Exactly as they appear, copy the lines from the one holding "You are a GUI" through the end of the records, leaving pictures out.
(Data begins)
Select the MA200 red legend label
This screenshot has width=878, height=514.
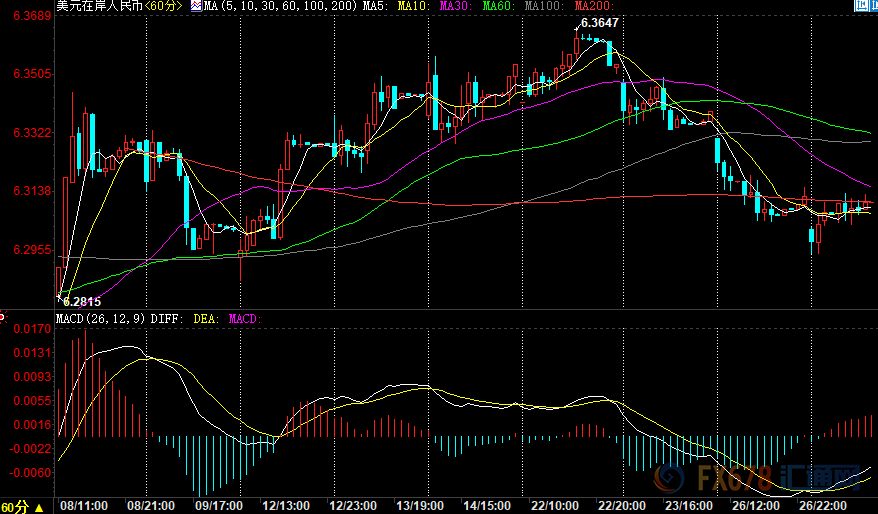pos(592,6)
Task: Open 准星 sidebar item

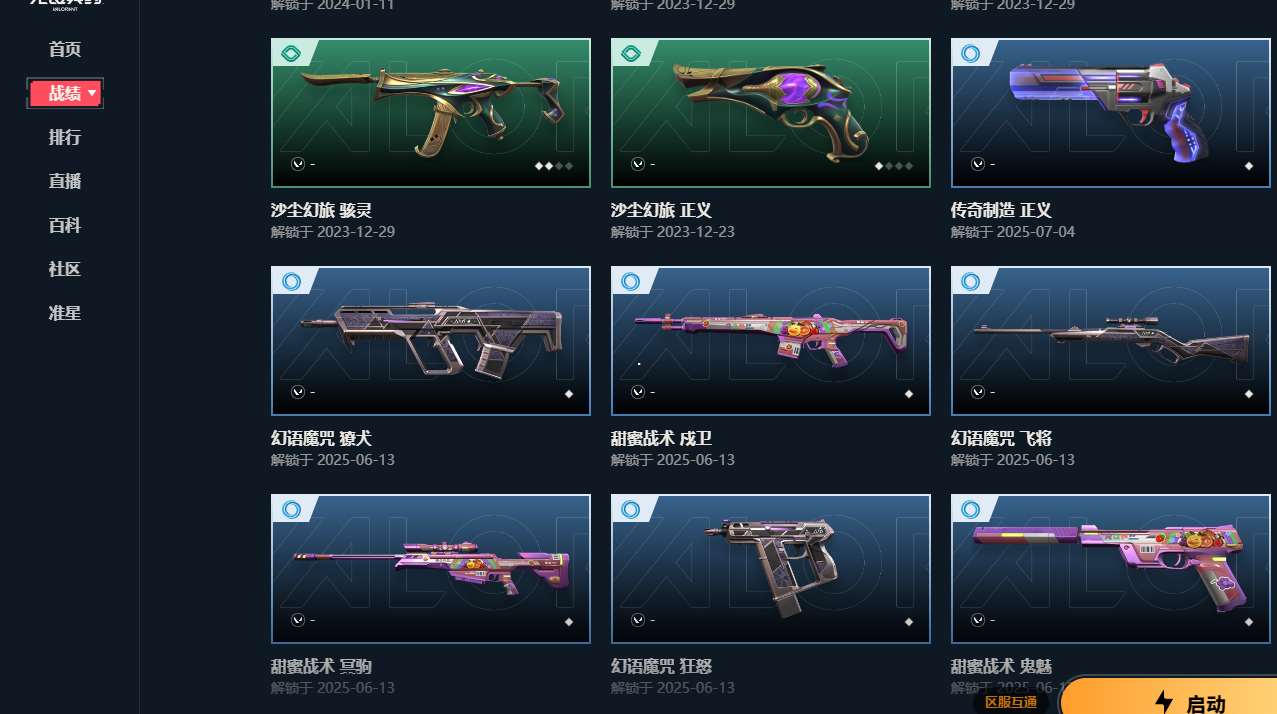Action: 65,313
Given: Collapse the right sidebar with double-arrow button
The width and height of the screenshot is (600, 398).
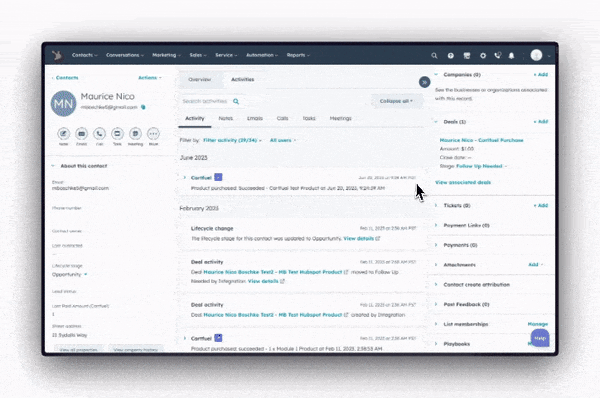Looking at the screenshot, I should point(424,82).
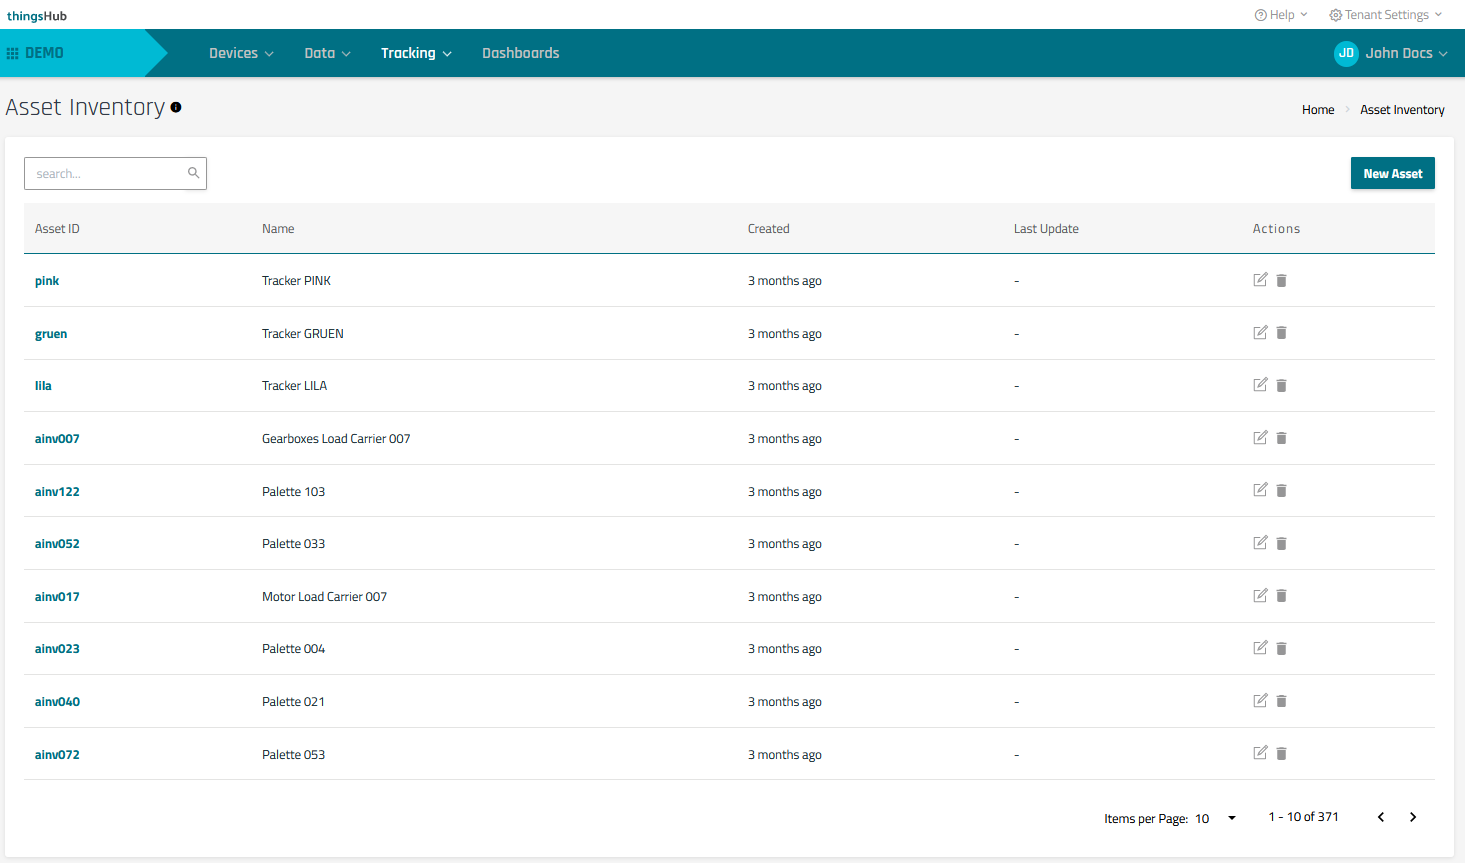
Task: Click the search magnifier icon
Action: [193, 173]
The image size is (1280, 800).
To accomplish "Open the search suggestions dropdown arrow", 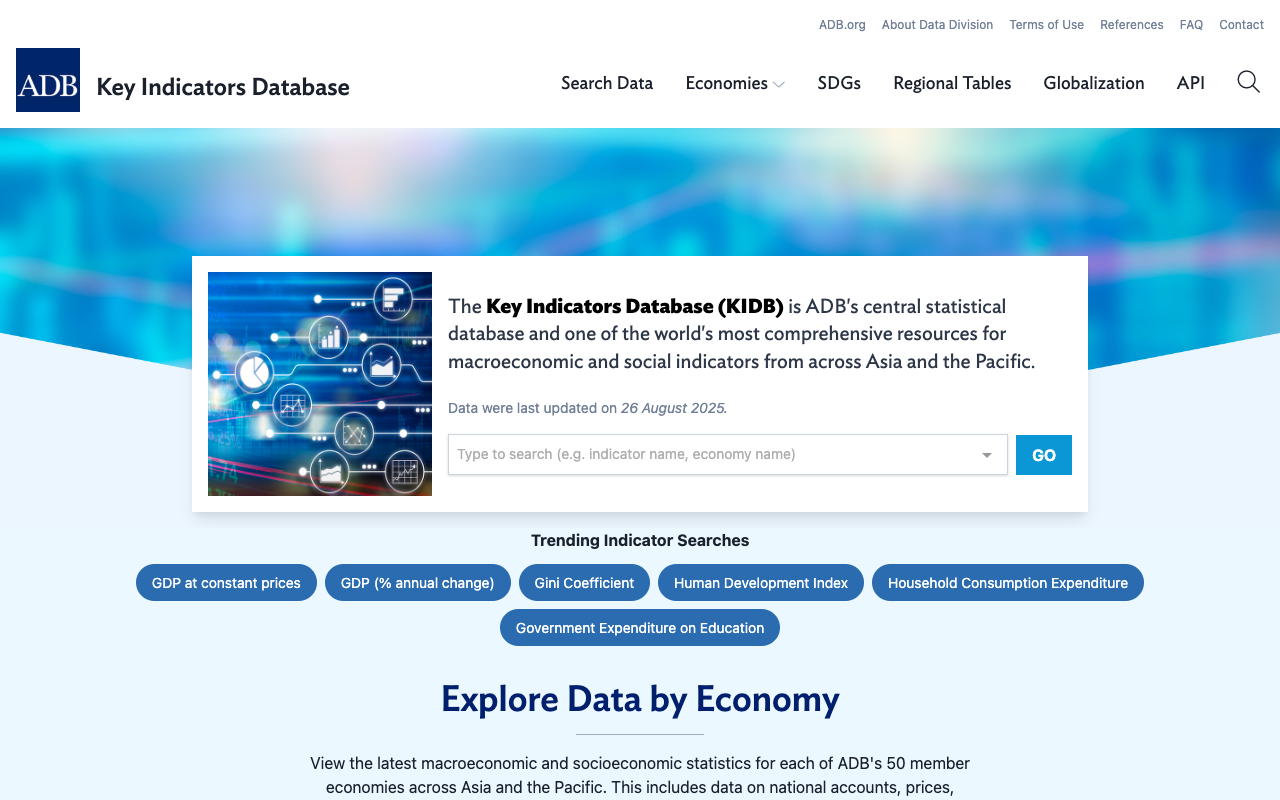I will click(x=985, y=454).
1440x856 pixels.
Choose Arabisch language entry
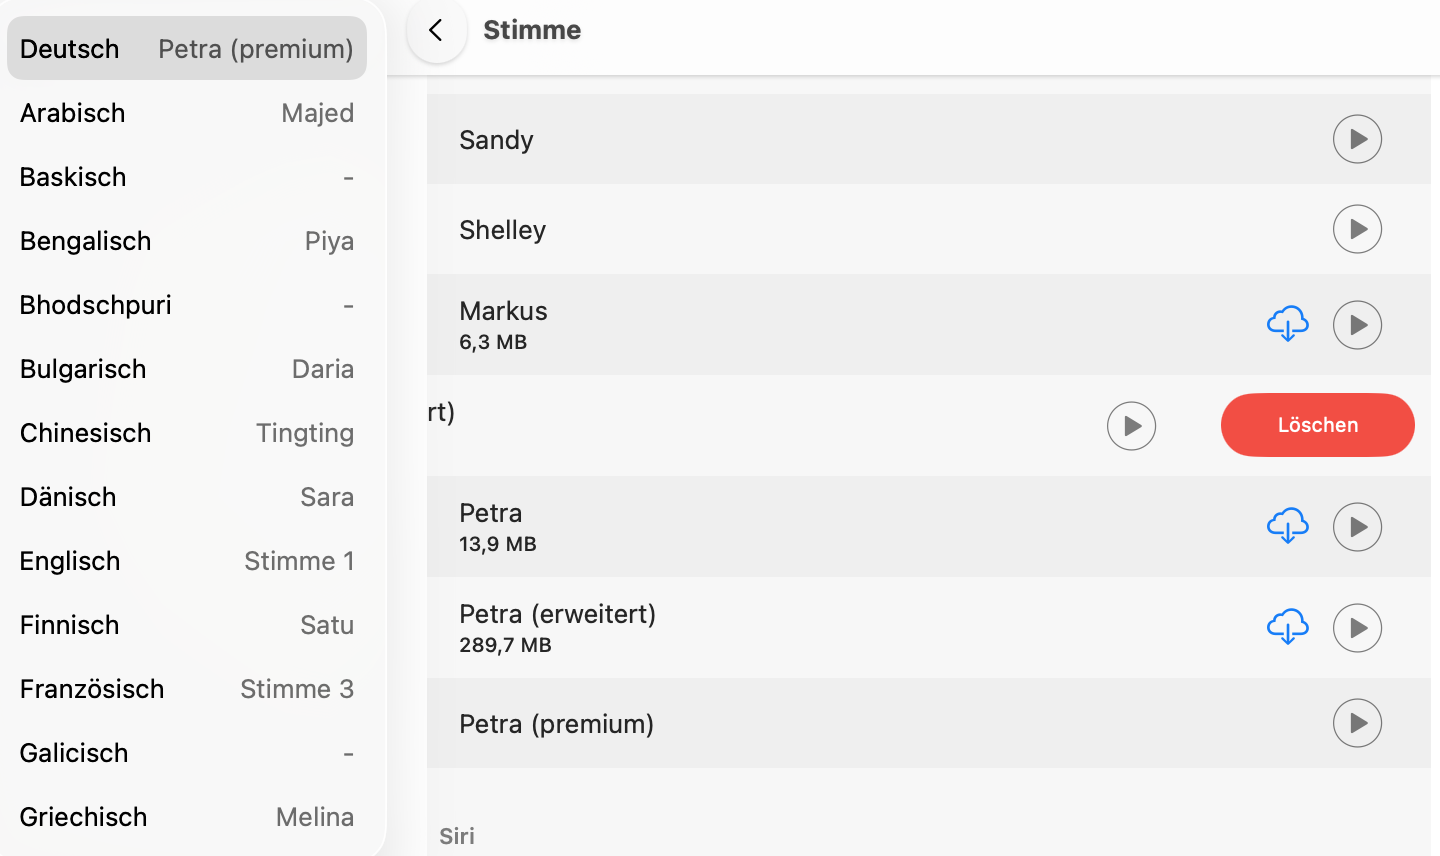point(187,113)
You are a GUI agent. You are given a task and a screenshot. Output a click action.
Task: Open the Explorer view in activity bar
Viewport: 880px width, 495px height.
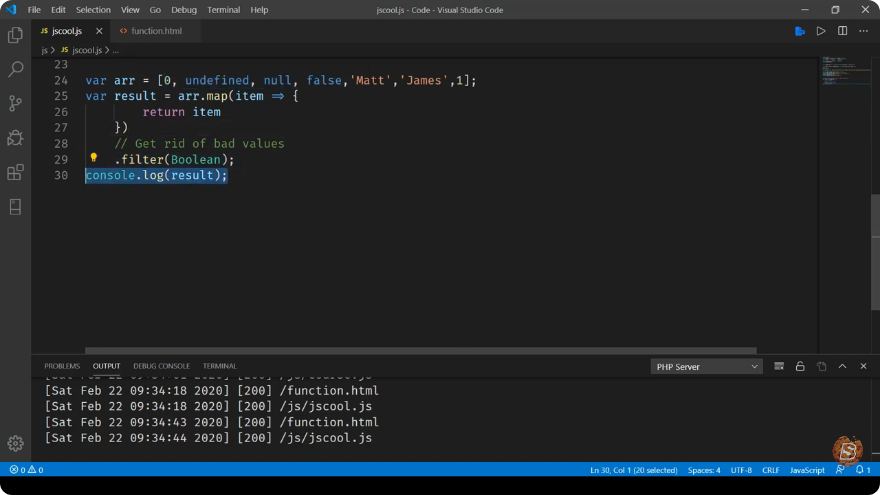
(Data ends)
• _Result of the task_:
You are a GUI agent. You are given a task and a screenshot. Output a click action.
Task: Open the Explorer view in activity bar
Viewport: 880px width, 495px height.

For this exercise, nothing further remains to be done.